Effects of radiation. We have previously shown that DNA methylation remains relatively stable in primary fibroblasts throughout the first cell cycle after irradiation [29]. In contrast, significant methylation changes in > 250 genes and the MAP kinase signaling pathway were associated with delayed radiation effects in single-cell clones of irradiated fibroblast [30]. To study radiation effects on the mean methylation of the RAD9A intron 2 site, the control cell line 0N18 was analyzed at 15 min, 2 and 24 h after irradiation with 0 Gy, 2 Gy, 5 Gy, and 8 Gy at each time point. The RAD9A mean methylation values in intron 2 remained virtually unchanged between 7% and 9% (Fig. 6a). As RAD9A expression is deregulated in a variety of tumors and plays an important role in DNA repair, we additionally performed experiments with three fibroblast strains (1N08, 0N12, and 2N12) which were irradiated in fractions of 8 × 2 Gy, 4 × 4 Gy, 8 × 4 Gy, 10 × 2 Gy, and 10 × 4 Gy within 20 days. Again, RAD9A mean methylation remained rather constant at 5% in 1N08 and 2N12, and at 8–9% in 0N12 cell lines (Fig. 6b). Furthermore, we performed experiments in exponentially growing FaDu tumor cells to estimate the mean methylation values of RAD9A. The cells were analyzed at 2, 4, and 24 h after irradiation with a single dose of 0 Gy, 2 Gy, 5 Gy, and 8 Gy. The RAD9A mean methylation varied within a narrow range of 54–57% and there was no difference between irradiated and non-irradiated cells (Fig. 6c). The proportion of G2-phase cells (measured by flow cytometry for FaDu cells) increased with radiation dose and time after irradiation, ranging from 35% G2-phase cells in non-irradiated cells to 65% at 24 h after 8 Gy indicating a functional G2/M checkpoint (Fig. 6d).
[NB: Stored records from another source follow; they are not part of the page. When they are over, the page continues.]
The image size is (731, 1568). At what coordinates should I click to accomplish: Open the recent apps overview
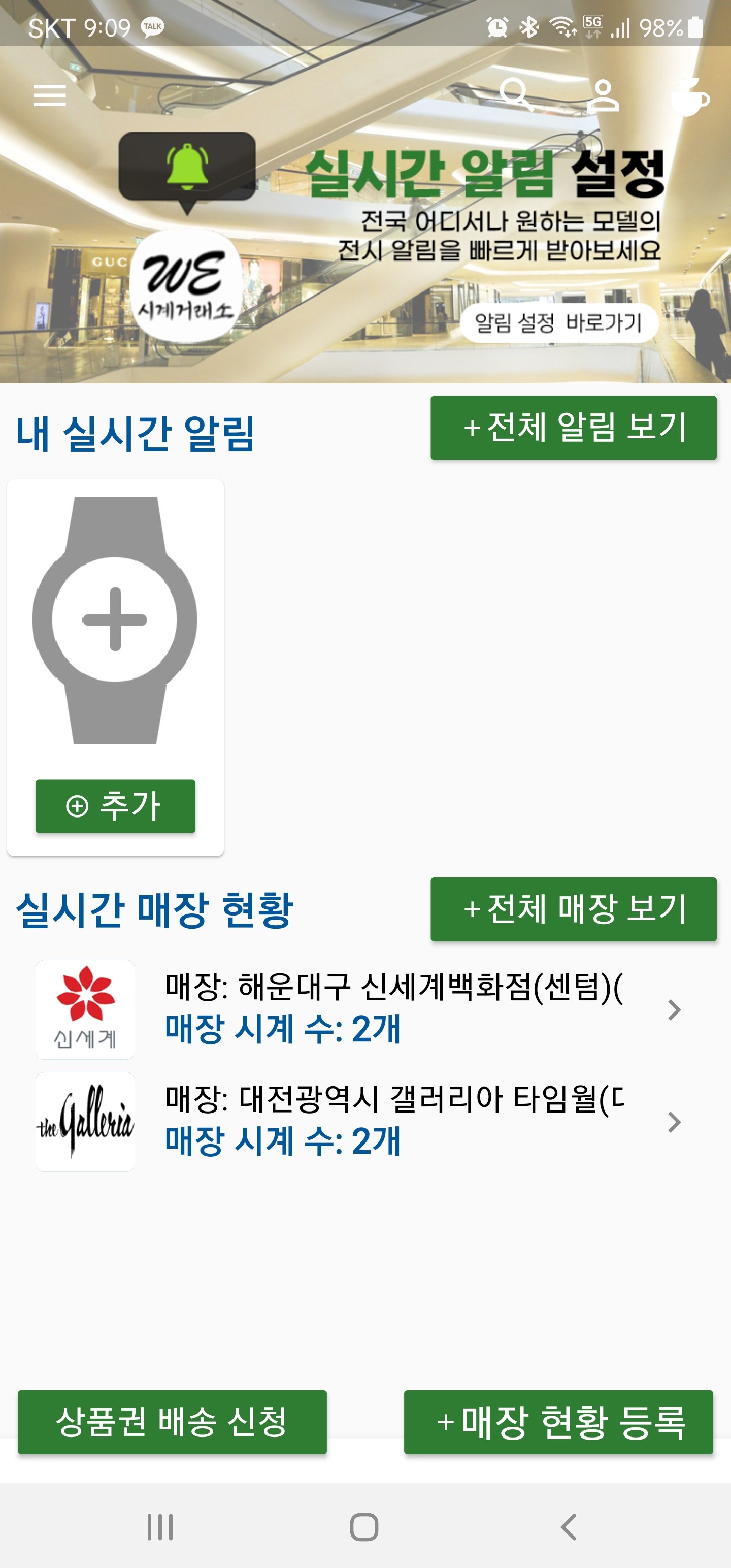[x=160, y=1526]
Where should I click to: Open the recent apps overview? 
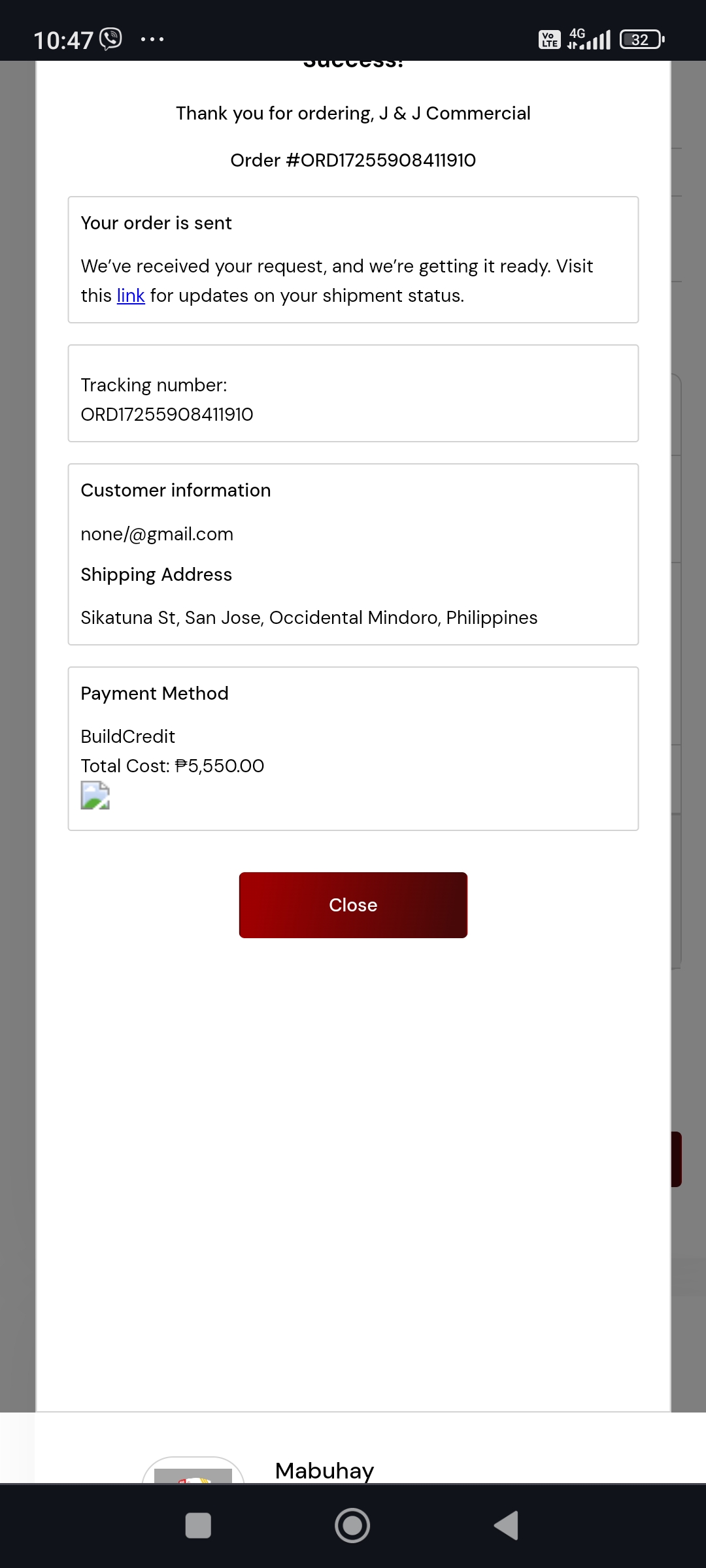198,1526
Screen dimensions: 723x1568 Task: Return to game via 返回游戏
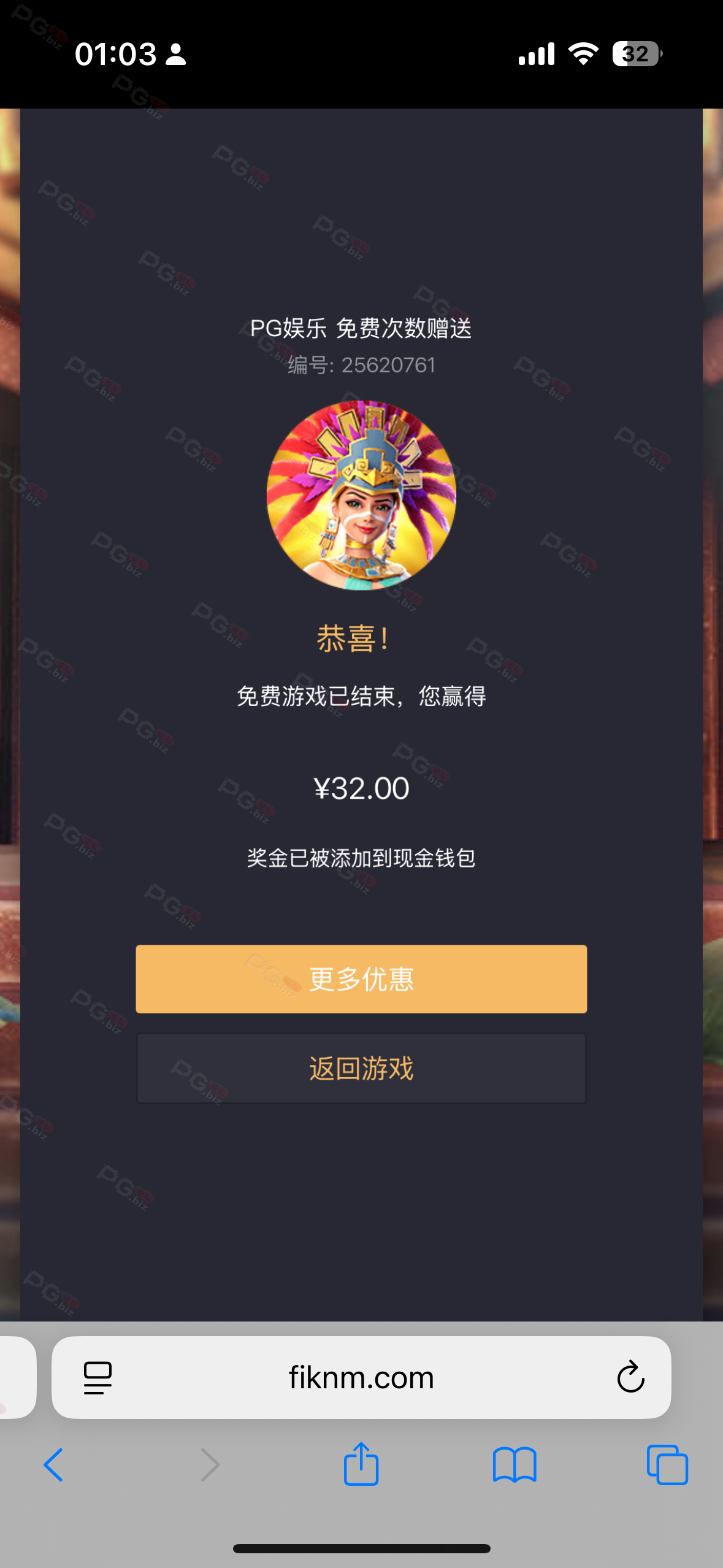point(361,1068)
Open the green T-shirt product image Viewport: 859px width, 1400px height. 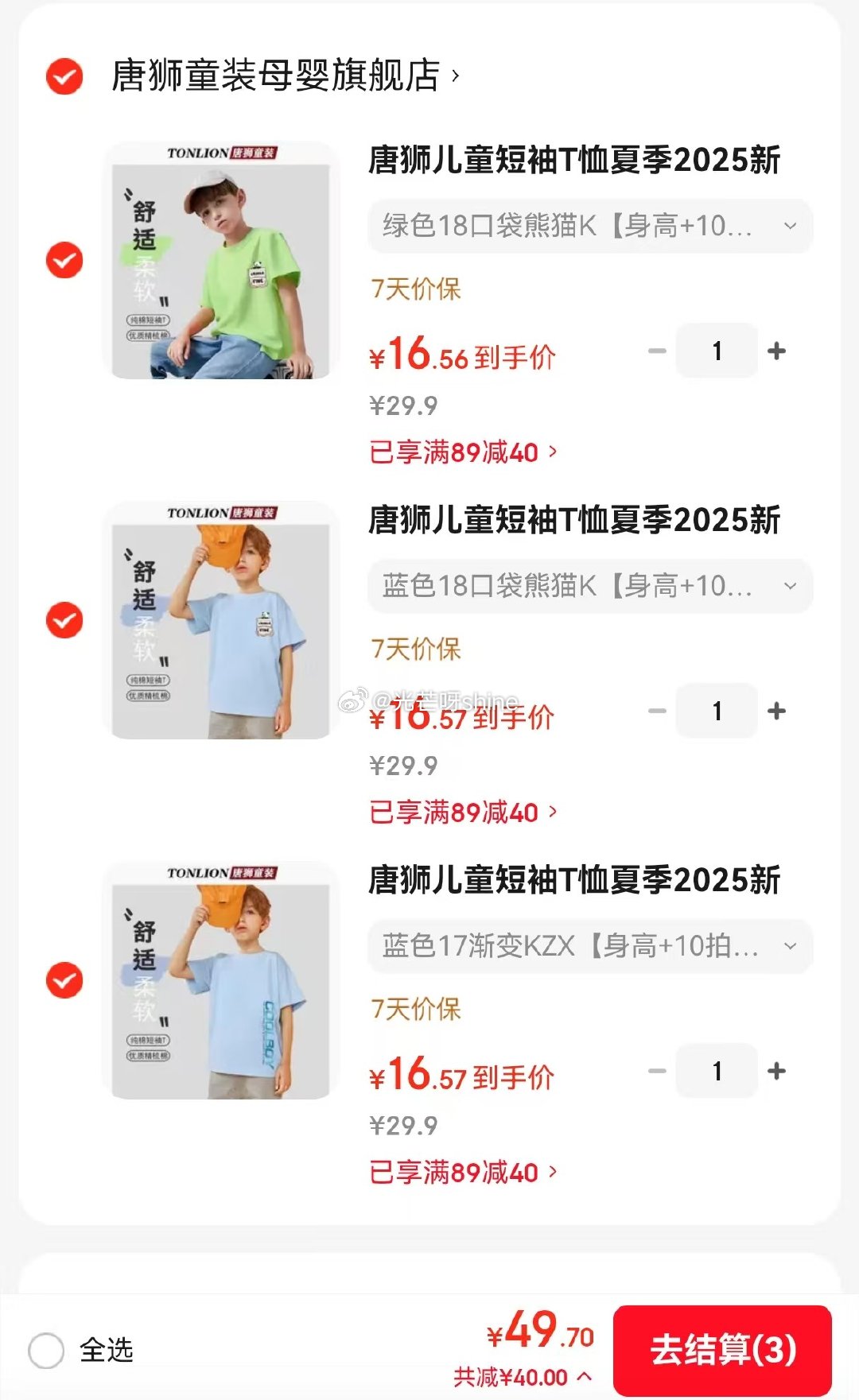(220, 261)
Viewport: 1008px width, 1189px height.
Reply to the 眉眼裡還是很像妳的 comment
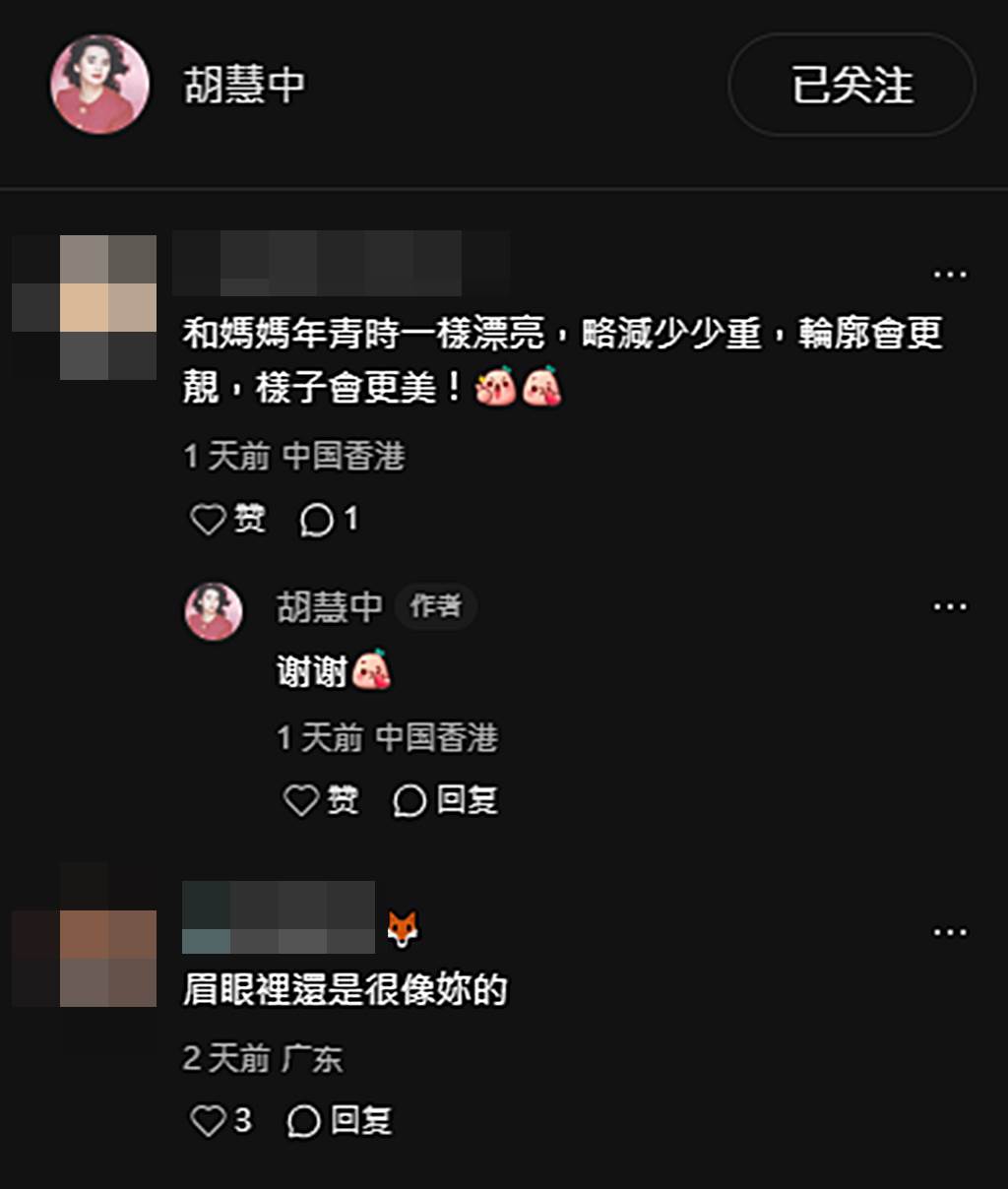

Effects of chemotherapeutics. Although tumor therapy varied between patients, daunorubicin and doxorubicin were frequently used in the treatment regimens. As both drugs have similar properties and the cellular uptake of daunorubicin is superior to that of doxorubicin, we analyzed the influence of daunorubicin on RAD9A methylation. Treatment of normal fibroblasts with 3 µM daunorubicin, as stated in the study of Przybylska et al. [31], yields a surviving cell fraction of 60%. Analysis of γH2AX as a marker for DNA double-strand breaks confirmed the incorporation and toxicity of daunorubicin in the cells (Fig. 6e). Examination of the methylation signature at 0, 1, 4, 12 and 24 h post-treatment showed no significant changes in methylation in two independent fibroblast cell lines. The 2N24 cell line exhibited mean methylation values of 4–6% and 0N24 control cell line of 9–12% (Fig. 6f).